YOUR ASSIGNMENT:
Gather every line below where "checkbox" appears.
++++ TASK DATA
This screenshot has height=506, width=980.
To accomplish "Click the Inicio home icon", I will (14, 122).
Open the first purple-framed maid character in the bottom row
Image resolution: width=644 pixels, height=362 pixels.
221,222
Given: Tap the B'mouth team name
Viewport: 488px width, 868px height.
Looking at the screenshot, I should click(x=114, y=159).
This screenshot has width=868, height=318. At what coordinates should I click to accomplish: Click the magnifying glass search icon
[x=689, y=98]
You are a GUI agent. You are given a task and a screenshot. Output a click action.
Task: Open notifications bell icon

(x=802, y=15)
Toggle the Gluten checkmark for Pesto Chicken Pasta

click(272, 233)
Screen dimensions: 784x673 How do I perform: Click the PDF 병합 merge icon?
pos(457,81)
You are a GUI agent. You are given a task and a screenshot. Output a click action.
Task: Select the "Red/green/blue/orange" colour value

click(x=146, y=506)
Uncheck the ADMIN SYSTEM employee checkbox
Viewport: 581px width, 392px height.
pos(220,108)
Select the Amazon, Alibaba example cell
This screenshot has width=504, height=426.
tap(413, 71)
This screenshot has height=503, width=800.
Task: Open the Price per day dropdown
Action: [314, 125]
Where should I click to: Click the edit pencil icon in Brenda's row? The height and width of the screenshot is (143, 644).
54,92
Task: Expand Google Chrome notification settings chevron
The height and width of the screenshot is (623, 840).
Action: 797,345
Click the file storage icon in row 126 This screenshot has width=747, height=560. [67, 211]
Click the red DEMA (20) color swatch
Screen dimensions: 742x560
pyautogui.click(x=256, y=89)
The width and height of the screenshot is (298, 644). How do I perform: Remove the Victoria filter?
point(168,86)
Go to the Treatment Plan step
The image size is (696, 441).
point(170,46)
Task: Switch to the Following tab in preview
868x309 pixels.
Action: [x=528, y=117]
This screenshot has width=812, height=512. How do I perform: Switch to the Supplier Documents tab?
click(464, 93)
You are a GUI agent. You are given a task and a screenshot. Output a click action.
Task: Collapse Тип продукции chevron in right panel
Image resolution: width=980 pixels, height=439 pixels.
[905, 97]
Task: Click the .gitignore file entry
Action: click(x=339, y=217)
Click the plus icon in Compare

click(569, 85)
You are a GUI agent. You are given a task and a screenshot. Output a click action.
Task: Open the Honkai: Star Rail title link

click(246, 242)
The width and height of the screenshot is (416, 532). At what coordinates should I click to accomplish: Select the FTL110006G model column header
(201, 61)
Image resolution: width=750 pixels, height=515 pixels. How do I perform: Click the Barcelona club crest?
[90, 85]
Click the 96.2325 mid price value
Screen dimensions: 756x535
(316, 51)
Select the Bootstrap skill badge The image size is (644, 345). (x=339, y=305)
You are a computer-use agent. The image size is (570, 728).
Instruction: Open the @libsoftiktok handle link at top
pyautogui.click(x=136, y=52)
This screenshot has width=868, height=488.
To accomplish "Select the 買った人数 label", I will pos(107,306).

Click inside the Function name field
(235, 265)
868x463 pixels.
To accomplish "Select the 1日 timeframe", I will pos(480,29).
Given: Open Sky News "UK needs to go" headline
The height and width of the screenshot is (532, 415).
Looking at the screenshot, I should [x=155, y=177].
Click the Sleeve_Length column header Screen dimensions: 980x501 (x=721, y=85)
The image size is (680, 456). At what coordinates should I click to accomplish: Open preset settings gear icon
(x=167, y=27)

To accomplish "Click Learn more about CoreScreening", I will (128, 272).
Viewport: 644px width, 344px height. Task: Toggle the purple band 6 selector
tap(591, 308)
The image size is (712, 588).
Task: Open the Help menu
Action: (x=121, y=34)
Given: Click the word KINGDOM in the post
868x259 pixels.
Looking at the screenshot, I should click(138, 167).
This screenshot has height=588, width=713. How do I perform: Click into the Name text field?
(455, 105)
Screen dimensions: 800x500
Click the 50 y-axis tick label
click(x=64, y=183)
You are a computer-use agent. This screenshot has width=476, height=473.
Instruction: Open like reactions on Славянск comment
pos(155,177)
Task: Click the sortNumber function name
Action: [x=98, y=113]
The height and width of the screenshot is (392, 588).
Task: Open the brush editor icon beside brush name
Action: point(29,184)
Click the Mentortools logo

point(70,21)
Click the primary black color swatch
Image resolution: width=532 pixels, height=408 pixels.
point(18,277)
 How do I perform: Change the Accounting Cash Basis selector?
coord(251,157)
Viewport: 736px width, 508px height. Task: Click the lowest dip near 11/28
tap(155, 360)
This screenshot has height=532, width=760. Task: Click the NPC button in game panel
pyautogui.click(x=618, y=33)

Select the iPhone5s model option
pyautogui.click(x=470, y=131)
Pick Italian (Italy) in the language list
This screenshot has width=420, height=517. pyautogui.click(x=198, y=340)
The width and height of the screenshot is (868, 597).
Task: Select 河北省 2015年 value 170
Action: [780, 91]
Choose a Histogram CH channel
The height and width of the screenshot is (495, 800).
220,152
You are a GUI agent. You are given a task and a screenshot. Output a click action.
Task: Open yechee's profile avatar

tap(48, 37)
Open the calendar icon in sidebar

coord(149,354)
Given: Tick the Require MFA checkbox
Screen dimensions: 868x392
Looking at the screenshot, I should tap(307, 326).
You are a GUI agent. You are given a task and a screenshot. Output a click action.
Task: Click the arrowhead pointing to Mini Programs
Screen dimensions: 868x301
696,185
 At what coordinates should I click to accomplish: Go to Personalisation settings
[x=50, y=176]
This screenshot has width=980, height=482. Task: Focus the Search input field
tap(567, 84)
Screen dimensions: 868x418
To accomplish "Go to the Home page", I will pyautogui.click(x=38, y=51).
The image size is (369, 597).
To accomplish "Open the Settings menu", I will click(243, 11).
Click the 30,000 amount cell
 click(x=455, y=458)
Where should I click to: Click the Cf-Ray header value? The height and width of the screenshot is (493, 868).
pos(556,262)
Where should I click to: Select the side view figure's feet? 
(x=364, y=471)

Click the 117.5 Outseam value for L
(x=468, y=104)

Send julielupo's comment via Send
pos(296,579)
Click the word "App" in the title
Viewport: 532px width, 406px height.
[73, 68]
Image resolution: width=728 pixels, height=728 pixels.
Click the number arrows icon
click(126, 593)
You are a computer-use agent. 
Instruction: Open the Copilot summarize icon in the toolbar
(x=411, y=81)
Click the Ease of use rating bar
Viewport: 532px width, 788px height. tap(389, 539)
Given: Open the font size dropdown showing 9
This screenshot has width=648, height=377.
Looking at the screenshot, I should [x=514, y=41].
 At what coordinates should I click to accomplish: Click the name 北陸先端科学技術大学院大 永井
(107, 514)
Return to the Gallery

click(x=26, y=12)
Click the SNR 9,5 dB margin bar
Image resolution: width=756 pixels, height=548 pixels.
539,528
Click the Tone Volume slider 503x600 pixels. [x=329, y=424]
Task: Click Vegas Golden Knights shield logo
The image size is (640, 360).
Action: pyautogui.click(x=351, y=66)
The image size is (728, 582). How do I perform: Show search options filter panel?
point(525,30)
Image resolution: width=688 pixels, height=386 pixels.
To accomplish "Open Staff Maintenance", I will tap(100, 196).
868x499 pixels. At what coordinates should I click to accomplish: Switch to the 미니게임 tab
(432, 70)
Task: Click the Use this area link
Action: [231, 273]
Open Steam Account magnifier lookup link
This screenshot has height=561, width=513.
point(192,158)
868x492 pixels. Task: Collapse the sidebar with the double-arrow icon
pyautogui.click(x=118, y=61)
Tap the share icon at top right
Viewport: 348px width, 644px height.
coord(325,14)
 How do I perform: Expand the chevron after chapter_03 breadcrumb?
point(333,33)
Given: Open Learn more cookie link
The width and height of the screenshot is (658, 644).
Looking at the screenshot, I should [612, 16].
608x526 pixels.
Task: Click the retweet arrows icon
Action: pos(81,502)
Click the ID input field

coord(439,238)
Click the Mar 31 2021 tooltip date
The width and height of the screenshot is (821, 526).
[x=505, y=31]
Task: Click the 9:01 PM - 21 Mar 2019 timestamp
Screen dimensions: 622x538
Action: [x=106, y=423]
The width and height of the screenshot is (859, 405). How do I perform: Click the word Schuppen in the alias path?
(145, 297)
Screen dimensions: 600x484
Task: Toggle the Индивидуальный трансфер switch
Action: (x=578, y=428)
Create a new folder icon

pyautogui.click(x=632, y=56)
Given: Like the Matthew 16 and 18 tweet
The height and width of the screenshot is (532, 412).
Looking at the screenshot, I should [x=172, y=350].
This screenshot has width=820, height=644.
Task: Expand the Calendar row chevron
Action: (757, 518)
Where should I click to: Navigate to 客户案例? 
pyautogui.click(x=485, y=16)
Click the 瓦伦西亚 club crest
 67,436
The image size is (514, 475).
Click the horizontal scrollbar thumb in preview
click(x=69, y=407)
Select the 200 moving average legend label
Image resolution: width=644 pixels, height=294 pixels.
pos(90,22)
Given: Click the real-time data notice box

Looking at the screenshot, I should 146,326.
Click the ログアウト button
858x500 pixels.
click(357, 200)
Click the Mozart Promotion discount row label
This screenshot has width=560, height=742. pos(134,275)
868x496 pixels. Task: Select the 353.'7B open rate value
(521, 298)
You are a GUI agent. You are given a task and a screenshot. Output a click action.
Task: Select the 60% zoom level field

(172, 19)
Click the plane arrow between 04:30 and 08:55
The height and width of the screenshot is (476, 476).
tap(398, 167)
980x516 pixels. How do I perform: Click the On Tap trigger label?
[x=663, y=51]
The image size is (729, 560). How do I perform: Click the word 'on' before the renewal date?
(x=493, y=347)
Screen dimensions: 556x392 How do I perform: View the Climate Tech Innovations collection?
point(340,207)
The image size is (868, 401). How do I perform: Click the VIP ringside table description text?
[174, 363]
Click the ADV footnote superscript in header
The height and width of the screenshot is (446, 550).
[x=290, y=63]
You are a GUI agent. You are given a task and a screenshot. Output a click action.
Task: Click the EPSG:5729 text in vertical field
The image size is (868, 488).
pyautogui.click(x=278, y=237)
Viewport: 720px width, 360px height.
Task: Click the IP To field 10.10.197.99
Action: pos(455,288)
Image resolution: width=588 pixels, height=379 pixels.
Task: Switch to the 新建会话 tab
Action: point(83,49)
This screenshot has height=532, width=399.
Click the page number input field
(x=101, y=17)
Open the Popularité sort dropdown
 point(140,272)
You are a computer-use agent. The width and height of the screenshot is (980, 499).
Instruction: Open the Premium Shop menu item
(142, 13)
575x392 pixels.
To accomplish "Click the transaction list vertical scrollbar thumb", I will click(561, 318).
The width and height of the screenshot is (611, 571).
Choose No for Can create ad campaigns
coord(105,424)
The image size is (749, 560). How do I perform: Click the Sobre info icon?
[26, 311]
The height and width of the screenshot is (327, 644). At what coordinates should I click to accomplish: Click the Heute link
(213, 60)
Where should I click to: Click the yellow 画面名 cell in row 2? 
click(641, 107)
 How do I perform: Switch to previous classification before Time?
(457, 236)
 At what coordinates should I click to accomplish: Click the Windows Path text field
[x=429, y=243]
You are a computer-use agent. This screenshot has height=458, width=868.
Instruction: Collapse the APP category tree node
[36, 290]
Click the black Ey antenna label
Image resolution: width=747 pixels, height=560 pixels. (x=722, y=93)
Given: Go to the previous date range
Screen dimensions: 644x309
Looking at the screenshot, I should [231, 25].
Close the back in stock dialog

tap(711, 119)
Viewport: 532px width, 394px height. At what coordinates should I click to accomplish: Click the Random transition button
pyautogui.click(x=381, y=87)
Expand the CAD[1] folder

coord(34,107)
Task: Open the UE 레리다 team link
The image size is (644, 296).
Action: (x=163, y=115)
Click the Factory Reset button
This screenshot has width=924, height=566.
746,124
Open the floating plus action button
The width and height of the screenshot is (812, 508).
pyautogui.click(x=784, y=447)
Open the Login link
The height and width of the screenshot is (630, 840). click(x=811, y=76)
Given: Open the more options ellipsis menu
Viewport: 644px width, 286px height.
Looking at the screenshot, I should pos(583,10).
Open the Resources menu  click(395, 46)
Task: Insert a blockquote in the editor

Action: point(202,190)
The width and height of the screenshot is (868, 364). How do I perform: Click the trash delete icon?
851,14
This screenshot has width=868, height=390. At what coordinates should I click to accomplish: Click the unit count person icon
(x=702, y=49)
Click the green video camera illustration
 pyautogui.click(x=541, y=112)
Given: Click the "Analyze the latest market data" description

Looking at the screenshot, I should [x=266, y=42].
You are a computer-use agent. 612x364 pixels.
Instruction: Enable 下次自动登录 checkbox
++++++++
WRITTEN SOLUTION:
Uncheck the ADMIN SYSTEM employee checkbox
Given: Tick the Require MFA checkbox
Instruction: Enable 下次自动登录 checkbox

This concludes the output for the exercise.